DOPS is a highly structured tool, which is most applicable in assessing the mechanistic technicalities of procedural skills. An alternative to DOPS, focusing on assessing history taking and patient interaction skills may potentially be the global ratings scale.18 A structured form of evaluation is preferable to other crude measures of assessment as structured evaluations result in outcomes that are more reliable and the assessments are more effective.19, 20

Several studies have found a lack of rigorous testing of procedural skills.21 To address this deficiency, DOPS is designed to assess the procedural skills of surgical, medical or general practice trainees at all levels.

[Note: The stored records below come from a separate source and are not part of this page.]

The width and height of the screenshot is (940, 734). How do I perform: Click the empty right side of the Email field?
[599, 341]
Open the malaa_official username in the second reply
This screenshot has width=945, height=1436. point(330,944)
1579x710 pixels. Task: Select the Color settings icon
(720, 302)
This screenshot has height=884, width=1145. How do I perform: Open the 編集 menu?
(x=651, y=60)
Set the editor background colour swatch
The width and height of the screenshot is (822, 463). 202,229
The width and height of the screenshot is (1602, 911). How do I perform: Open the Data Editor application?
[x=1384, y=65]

A drawback of DOPS is that it evaluates a specific encounter, which may not be representative of a trainees overall performance, rather than rating based on assessment over a longer period of time and that specific encounter.22

The two cardinal components of WPBA are ‘direct observation’ and ‘conducted in workplace.’ In our study we have seen that OSCE is one of the best assessment tools for competence achieved and DOPS for translation of that competence into actual performance in real life settings. The feedback given by the assessor the students is the great boon of this tool. The feasibility of DOPS may even be better than the traditional assessment methods as it is carried out during the course of routine work. Though it requires initial faculty training, some extra time and student sensitization, there is hardly any requirement for additional infrastructure. In India, where clinical work is abundant and most trainees are actually overburdened with work, this may be the most appropriate developmental learning modality. And above that the educational impact of the WPBA is high on account of its being based on developmental and contextual feedback. Some of the WPBA tools such as the mini-CEX, DOPS or tools similar to those described by Singh T et al, Kapoor H et al, Butterworth K et al and Ravishankar L et al.23, 24, 25 have reported them to be encouraging in terms of acceptance by faculty and students and feasibility as well .

Conclusion

In summary, simulation based training of residents helped in achieving performance over competence in real life situation. They could not only perform well in controlled situations, but they also performed well on patients. The goal of bridging the gap between the classroom and clinical environment was fulfilled by utilizing birth simulators in teaching vaginal delivery among postgraduates. Truly it has been beneficial for their learning and satisfaction.

Recommendation

It is recommended that simulation based teaching should be extended to acquisition of other basic skills in the curriculum of post graduate training. At the same time simulation based teaching should be introduced in the undergraduate curriculum. Also OSCE should be used as assessment tool for competence and DOPS for performance

Strengths of Study

Direct observation of procedural skills exercise was introduced in the department of Obstetrics and Gynecology after proper training of assessors to score the residents on the checklist and give appropriate, constructive feedback. The residents were also trained via a workshop to use the feedback, do reflective practice and learn clinical skills constructively. The entire faculty in the department was involved in the project and the residents enthusiastically participated in the assessment. Thus, this educational research was able to bring about a positive change in the learning environment of the residency program

Limitations

Several limitations of our study should be noted. Firstly the sample size was small, Secondly, the assessors were not exposed to any feedback training programs though they were sensitized.

Source of Funding

None.

Conflicts of Interest

The authors declare no conflict of interest.

Acknowledgments

My heartfelt Thanks to Dr Tripti Srivastava and all faculty of MCI Nodal Centre, JNMC, Sawangi for their constant support. I thank Prof. P V Shivkumar for allowing me to conduct the research in the department of Obstetrics and Gynecology. My heartfelt thanks to all faculty and residents of Obstetrics and Gynecology. I also thank the principal of nursing school Ms Arti Wasnik and Ms. Kale for providing me their help and allowing me to use their skill lab and simulators for simulation training.